At Ford plant, Janet Yellen says US economy is stronger

US Treasury Secretary Janet Yellen stated on Thursday that President Joe Biden’s agenda had made the economy stronger than it was before the COVID-19 pandemic, but said more jobs were needed to protect gains, especially by tackling inflation.

Traveling to Detroit to tout the impact of recent legislative achievements ahead of congressional elections in November, including hundreds of billions of dollars of investment in semiconductors, research, healthcare, green energy and infrastructure, Yellen said fighting inflation remains a top government priority. economic priority.”

“Our plan worked,” Yellen said in a campaign speech marking job gains and increasing economic equality at Ford Motor Co.’s Rouge EV plant in Dearborn near Detroit. “By any traditional metric, we have experienced one of the fastest economic recoveries in modern history.”

But Yellen acknowledged that inflation, which has hit a 40-year high, is still a major concern.
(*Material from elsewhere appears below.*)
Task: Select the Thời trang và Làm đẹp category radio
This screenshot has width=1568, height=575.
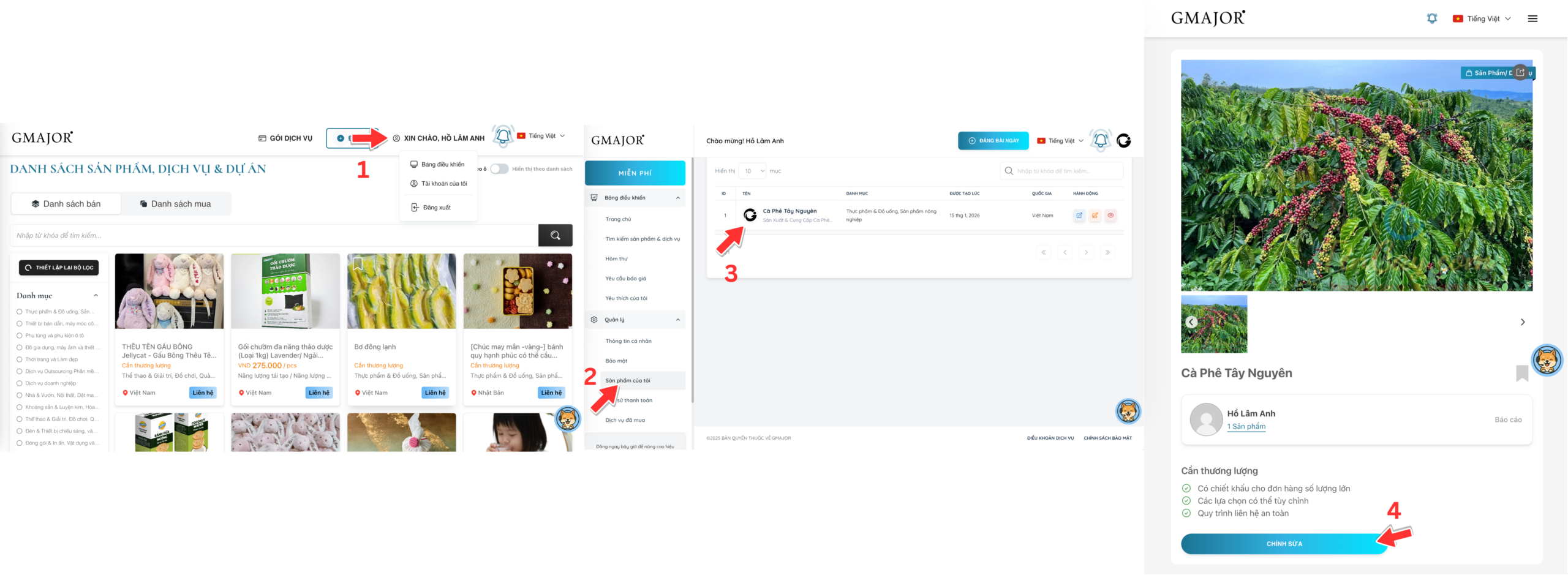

He said the Biden administration was working to reduce costs for Americans by easing supply chain bottlenecks, releasing oil from the Strategic Petroleum Reserve and cutting healthcare premiums and drug costs through the recently enacted $430 billion “Inflation Reduction Act.”
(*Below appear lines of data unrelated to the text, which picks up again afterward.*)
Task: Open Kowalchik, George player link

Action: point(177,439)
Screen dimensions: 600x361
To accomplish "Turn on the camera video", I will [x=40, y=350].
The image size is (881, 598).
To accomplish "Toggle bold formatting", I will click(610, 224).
“The most pressing challenge is to return to a stable price environment without compromising the economic gains of the past two years,” Yellen said, adding that the Federal Reserve has primary responsibility for taming inflation. “To ensure our long-term economic stability, we must keep our public finances on a sound footing.”

Yellen said the government would continue to push for additional tax increases beyond the new alternative 15 percent minimum tax for large corporations, as well as for implementation of the global tax reform deal left out of the latest law.

“This includes closing loopholes and returning tariffs for high-income people and corporations to historical norms,” ​​he said, pointing out that the administration still wanted to reverse the 2017 tax cuts imposed by former President Donald Trump and his Republican counterparts – an attempt thwarted by Democrat. narrow majority in Congress.

Biden’s party sought to retain control of Congress in November, and Yellen’s speech in Detroit, the birthplace of America’s auto industry, was part of a month-long speaking tour to praise the improving economy.

Meanwhile, the US is on track to achieve ambitious emission reduction goals following recent climate legislation that encourages investment in green technology, Yellen said.

The legislation, signed by President Joe Biden on August 16, “represents the largest investment in fighting climate change in our nation’s history,” Yellen’s preparatory speech said. “This will put us well on the path to a future where we depend on wind, solar and other clean energy sources,” he said. “We will break away from our current dependence on fossil fuels and the whims of autocrats like Putin,” he said, referring to the Russian president.

Yellen will visit the Rouge Ford Electric Vehicle Center, where the company makes the electric F-150 Lightning pickup, ahead of her speech

While in town, the Treasury Secretary also plans to visit small business owners in Detroit and meet with local officials.

Yellen said experts had been expecting the new law – called Inflation Reduction Act because it also aims to reduce the cost of prescription drugs — it would put the US on track to reduce emissions by about 40 percent within eight years, compared with 2005 levels. He did not cite any research to support that claim in the citation, and did not provide further steps. that the US wants to take to reach net zero.

On his first day in office in 2021, Biden signed an executive order tying the US back to the 2015 Paris Agreement on climate, which pledged to reduce emissions by 50 percent by 2030.

— Reuters, Bloomberg, and Detroit Business Crain contributed to this report.